Short problem:
Write out, word for word, the part of the rows below that opens with the line containing "The height and width of the screenshot is (970, 1232)." and runs through the end of the rows. Leave the pictures out of your answer.

________________________

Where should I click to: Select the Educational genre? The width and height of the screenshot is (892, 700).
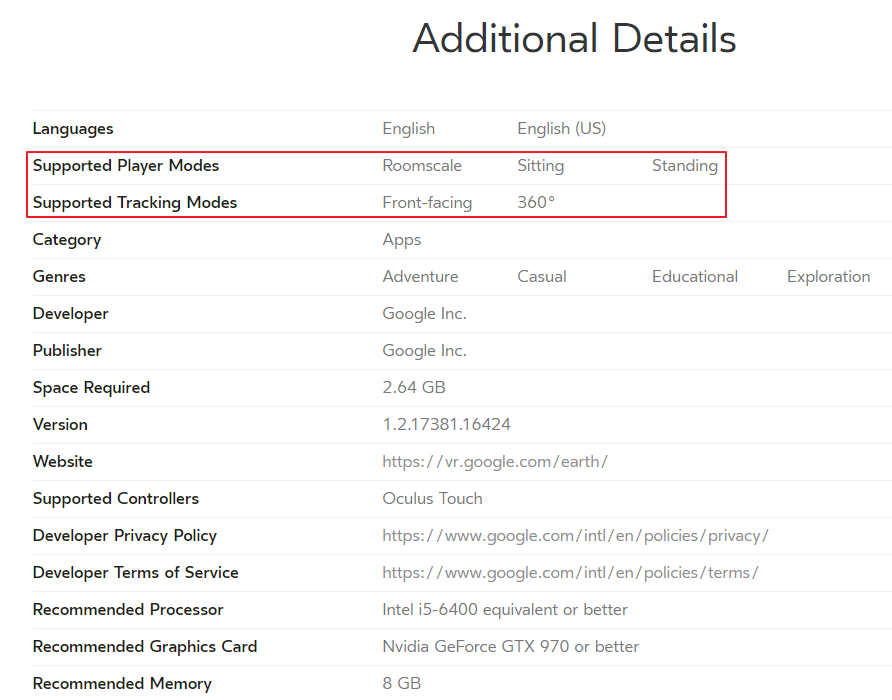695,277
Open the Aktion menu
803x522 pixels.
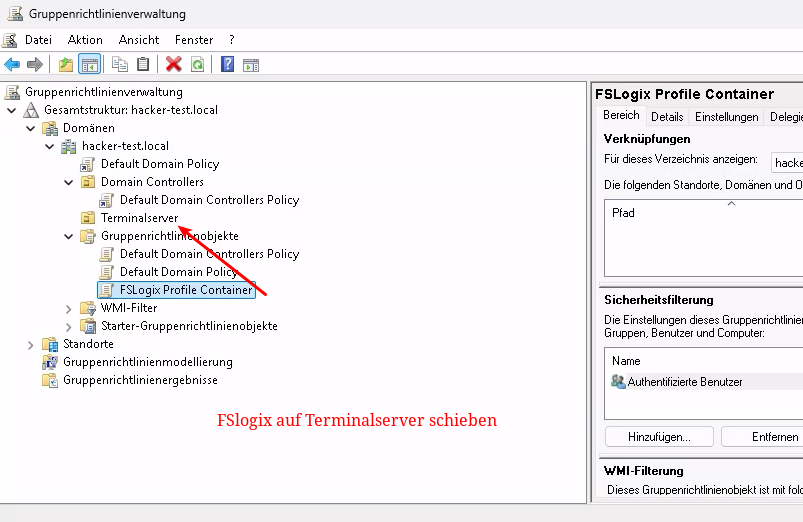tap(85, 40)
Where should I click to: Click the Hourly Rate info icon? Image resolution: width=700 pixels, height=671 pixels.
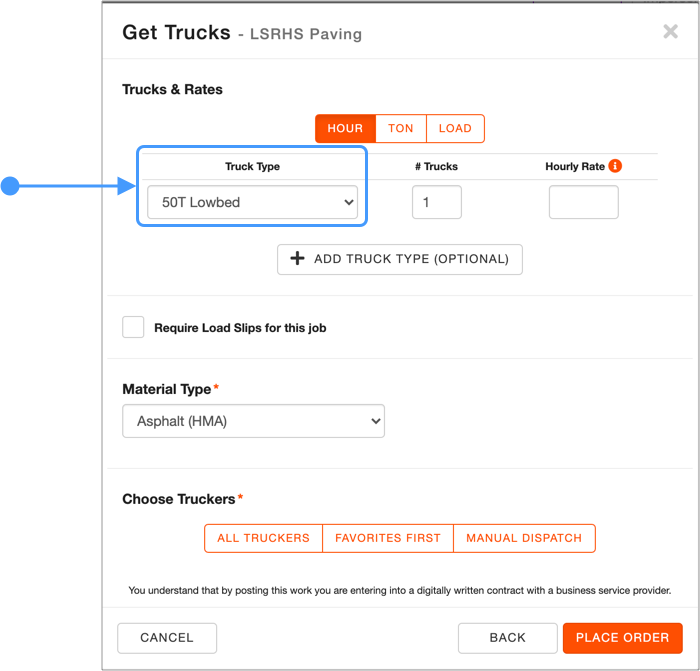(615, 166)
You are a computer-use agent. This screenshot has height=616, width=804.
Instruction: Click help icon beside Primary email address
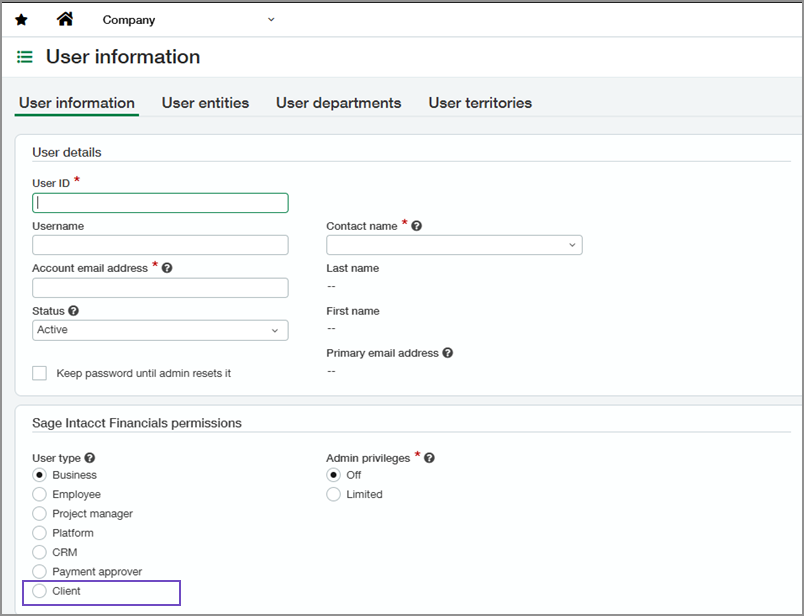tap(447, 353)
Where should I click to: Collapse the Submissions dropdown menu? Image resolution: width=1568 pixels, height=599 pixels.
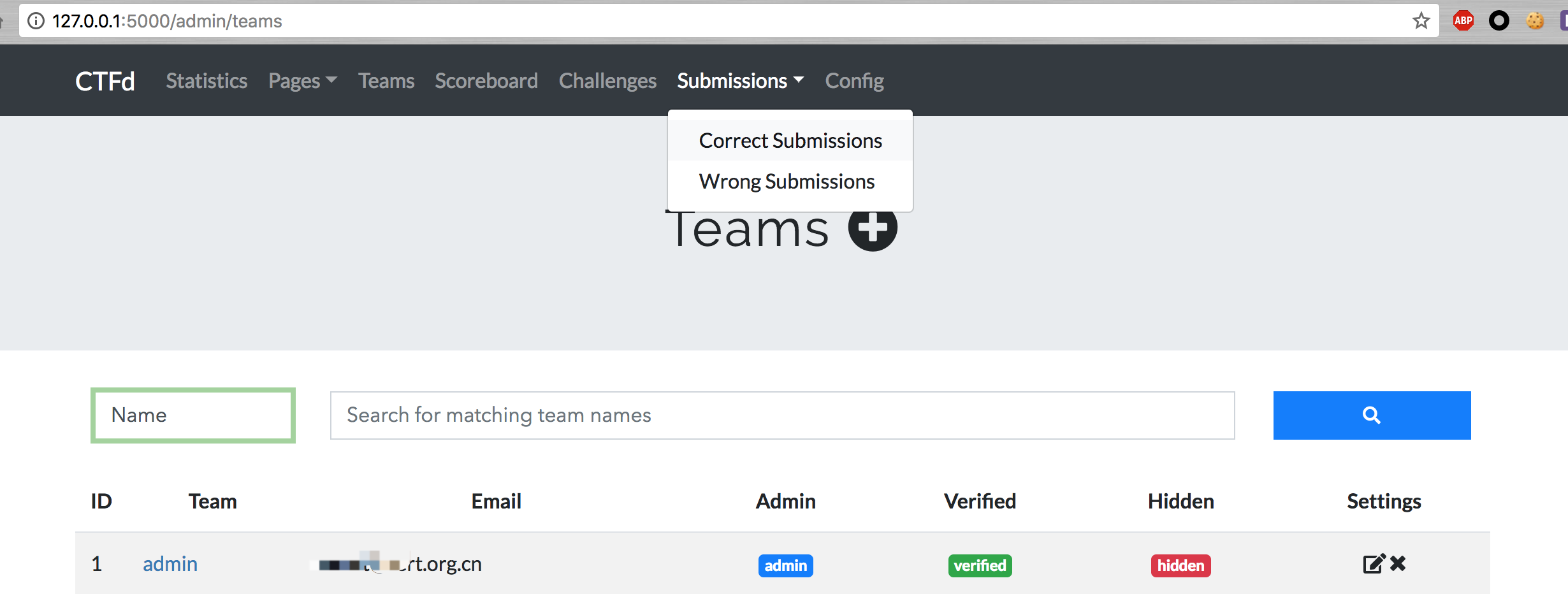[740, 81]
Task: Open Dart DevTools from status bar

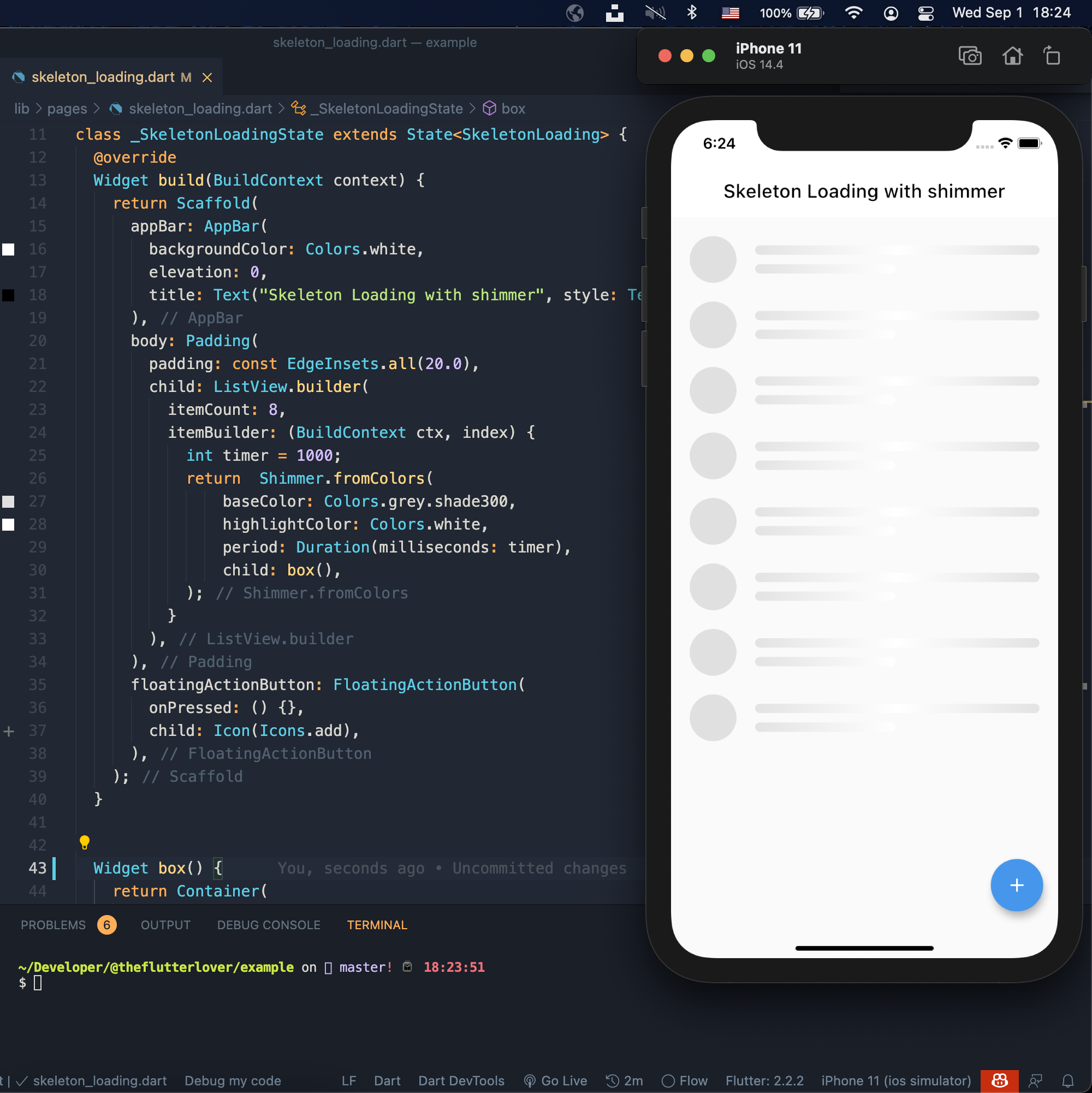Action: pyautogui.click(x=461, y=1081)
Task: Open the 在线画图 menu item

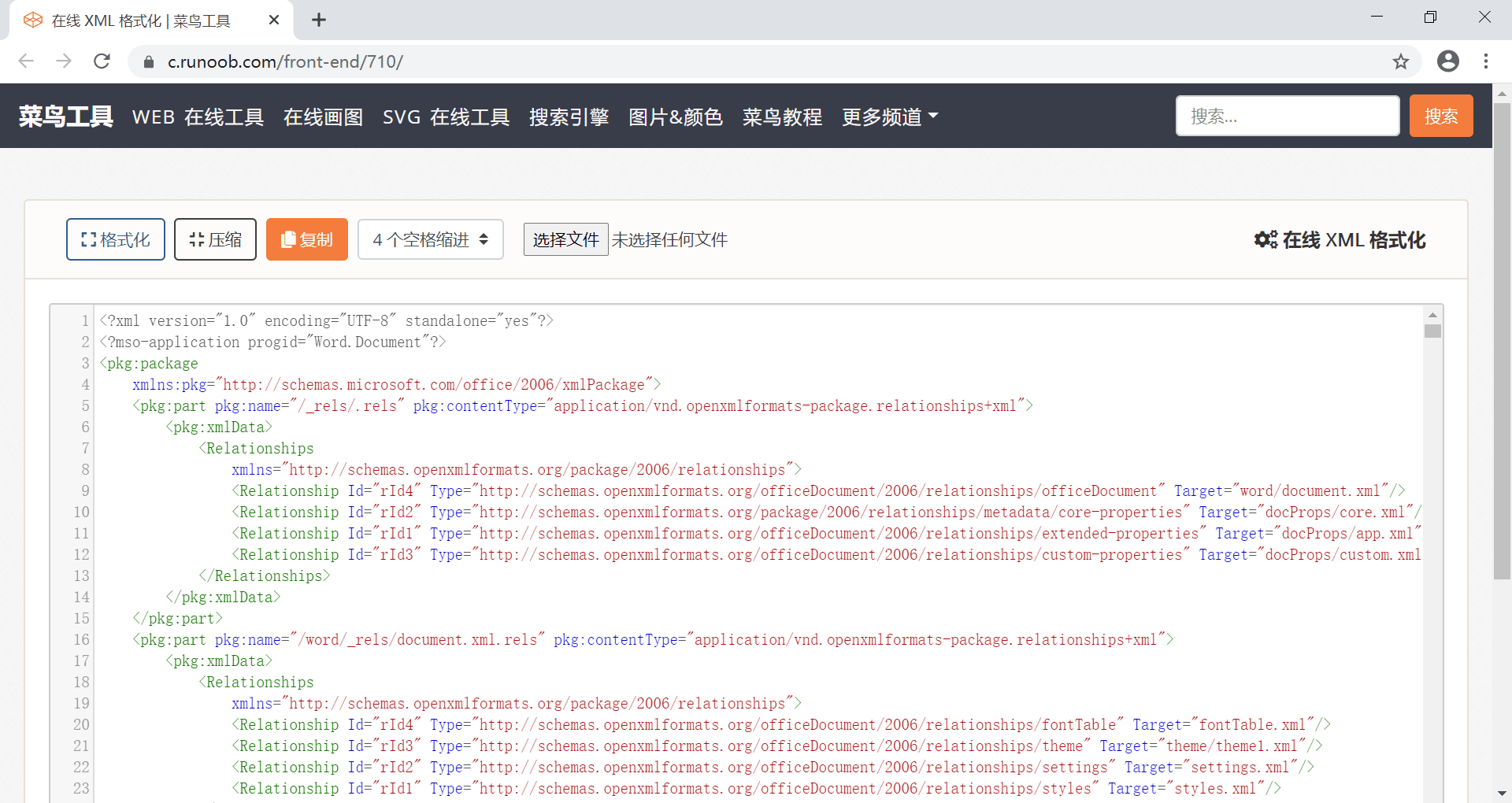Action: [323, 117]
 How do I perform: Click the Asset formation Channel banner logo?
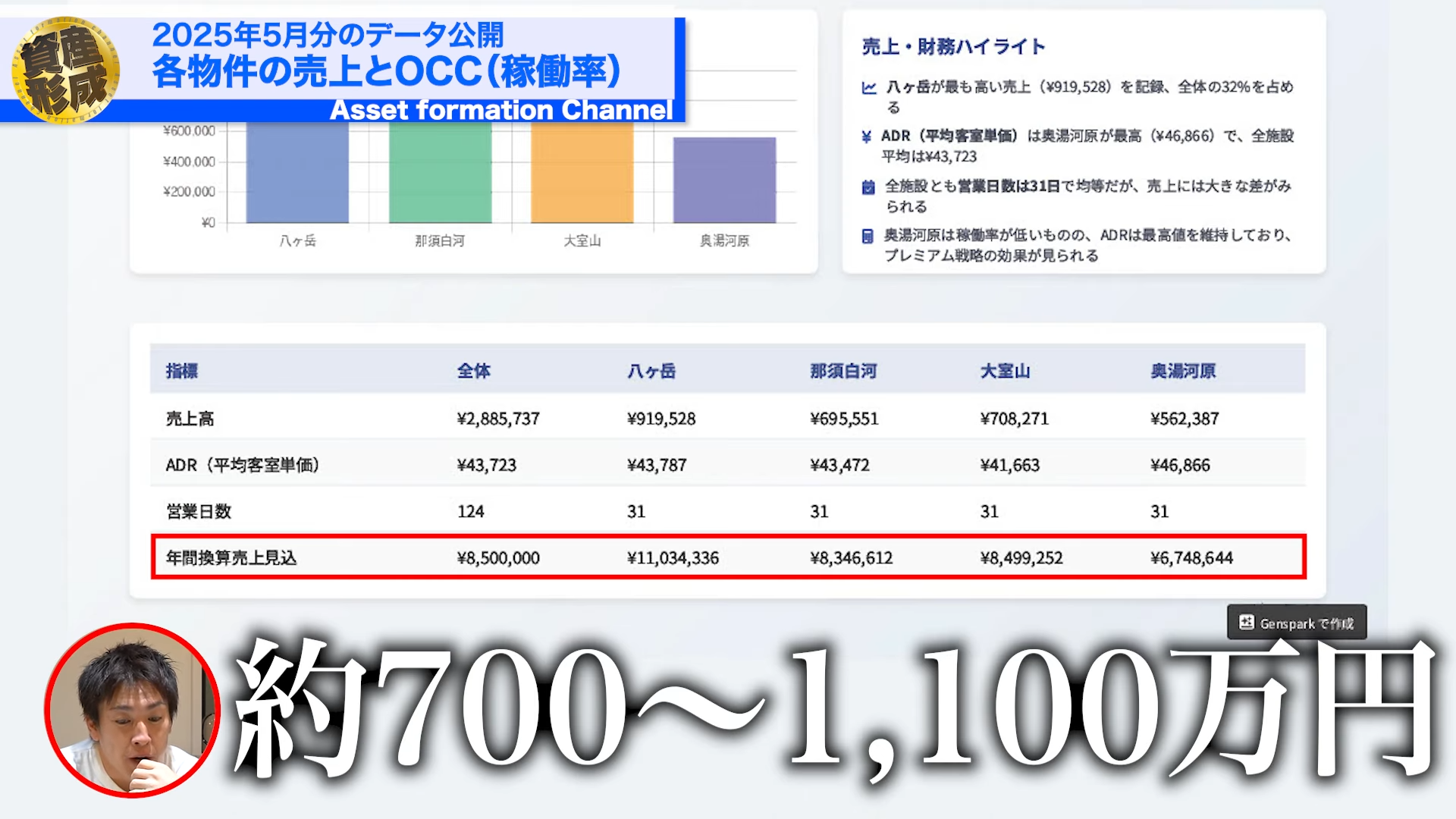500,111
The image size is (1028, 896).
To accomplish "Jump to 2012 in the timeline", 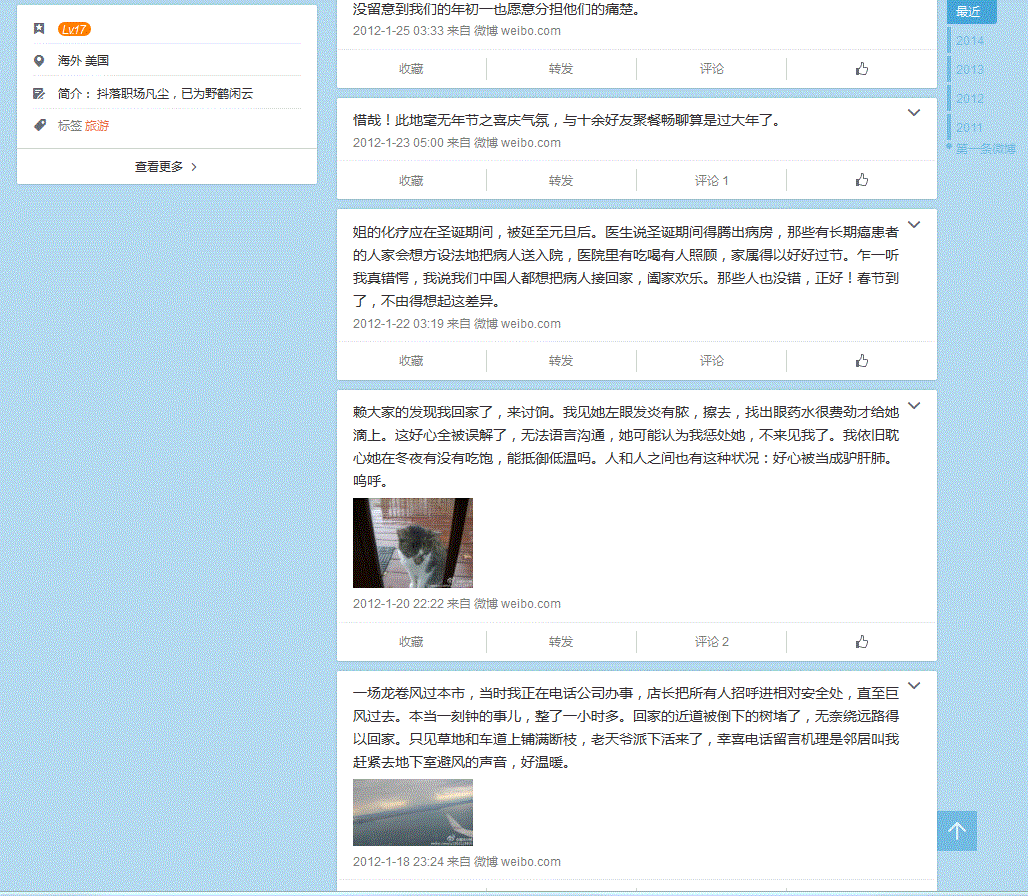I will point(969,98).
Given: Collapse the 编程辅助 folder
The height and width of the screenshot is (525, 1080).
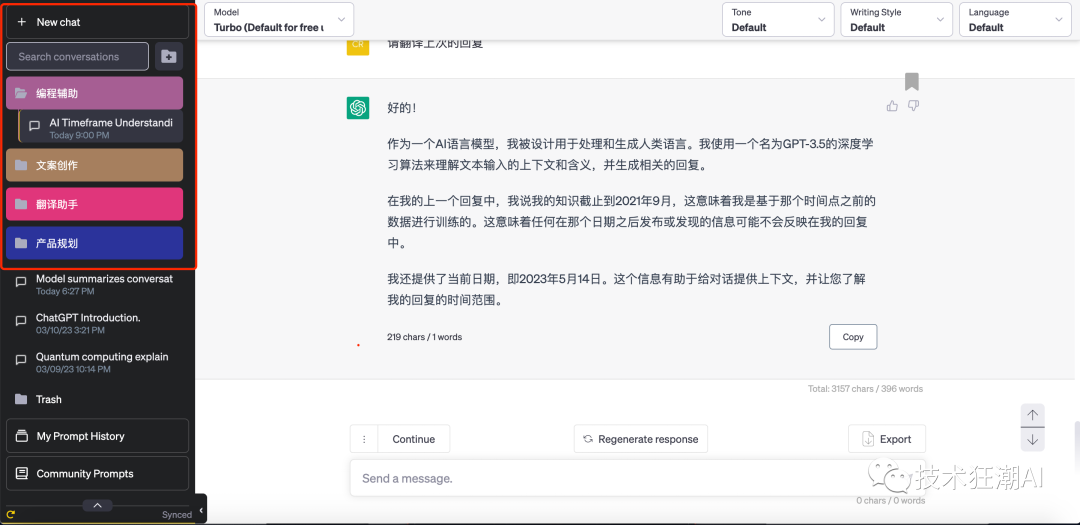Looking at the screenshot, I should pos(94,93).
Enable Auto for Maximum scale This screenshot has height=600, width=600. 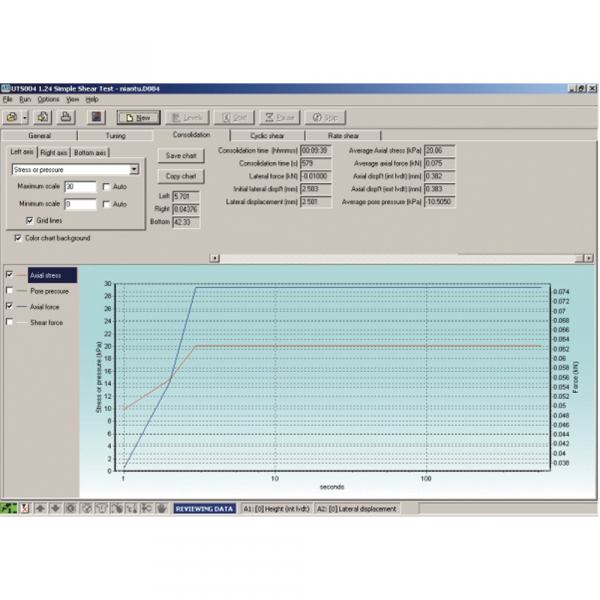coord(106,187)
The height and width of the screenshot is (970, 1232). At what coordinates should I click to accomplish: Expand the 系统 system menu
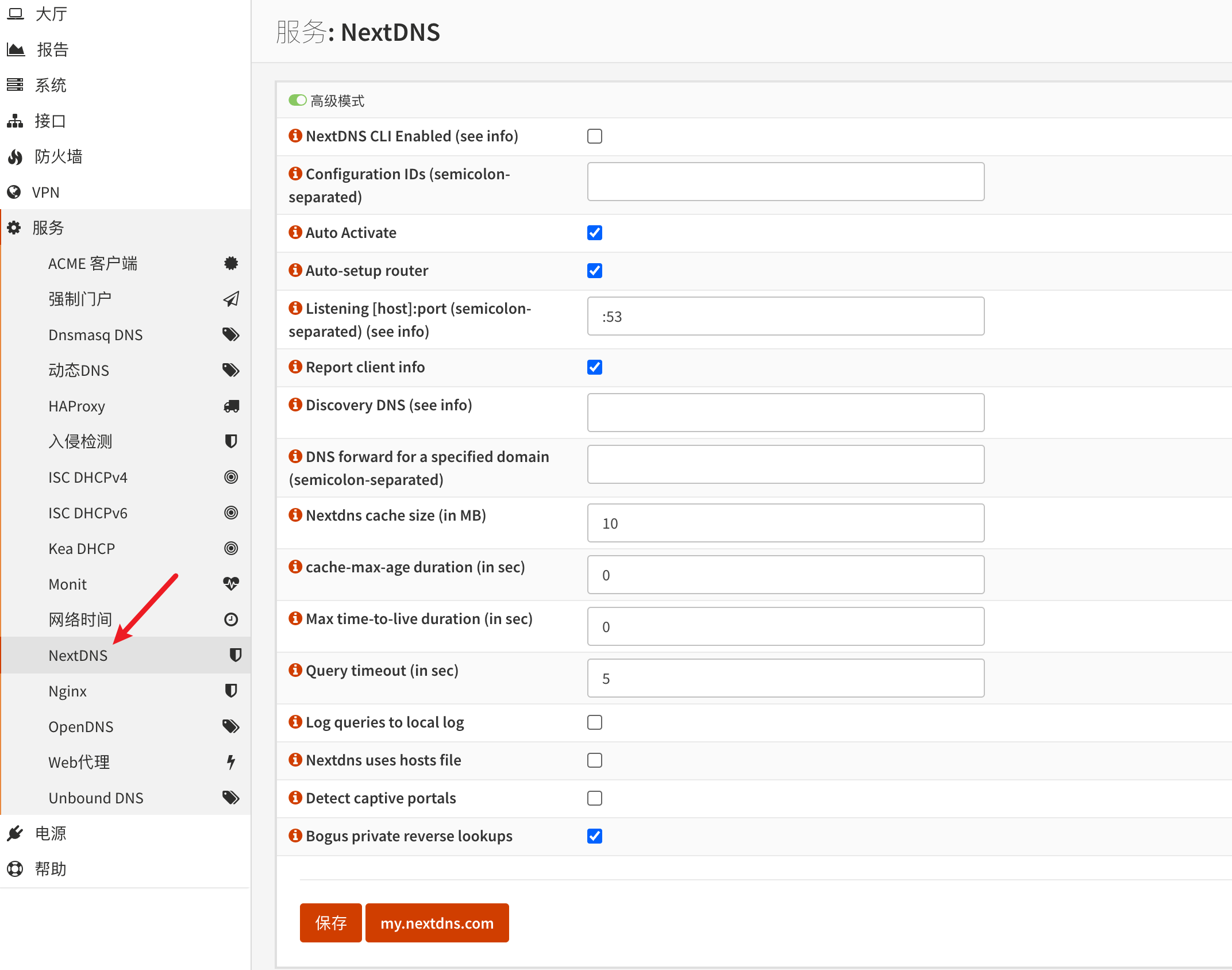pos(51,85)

________________________

Solution below:
The height and width of the screenshot is (970, 1232). At what coordinates should I click to accomplish: Expand the 系统 system menu
pos(51,85)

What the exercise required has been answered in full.